Today at the box we tested our 1 rep maxes on the squat (always exciting!) Here’s my log.
Stretching & Hip openers
12 ring rows
8 jumping squats
12 push ups (knee – practicing the techniques David suggested last week, feels much more “correct” but much harder to do them neatly)
30 seconds hollow hold (this isn’t nearly as bad as it once was)
1-1-1-1-1 Low Bar Back Squats
Warm Up – 45# x 5, 95# x 4, 135# x 3, 160# x 2
Attempt 1 – 175#, Felt easy
Attempt 2 – 185#, Felt harder, but still not actually that bad.
Attempt 3 – 195#, Failed. As I went down Josh said I wasn’t low enough, and it really caught me off guard. I went to go lower and then couldn’t figure out how to get back up.
Attempt 4 – 195#, Failed. I lifted with my ass before my chest and then my back went flat.
Attempt 5 – 190#, Failed. Same as above. I should have had this weight, but I didn’t realize how to stand up correctly.

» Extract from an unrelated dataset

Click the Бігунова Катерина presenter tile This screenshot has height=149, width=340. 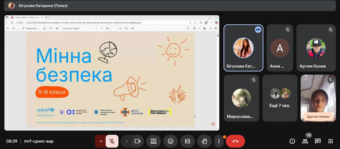pos(243,48)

This is the first time I’ve ever had a weight on my back that I couldn’t just pop up and it was a very eye opening experience as far as form and strategy goes. I am 100% confident I can do this weight next time I try. I just need to stay focused on nailing down a good technique.
100 Kettlebell swings in as few sets as possible.
I did 3 sets of 33reps at 16kg. Could have done it in 2 sets, I think. Next time I will try 60/40. It would have been tough today, especially after the heavy squats.
Fun class, very happy with my new PR on squats 🙂
Post work out meal
8oz chicken breast baked, 1 cup of raw kale saute’d, and a baked sweet potato.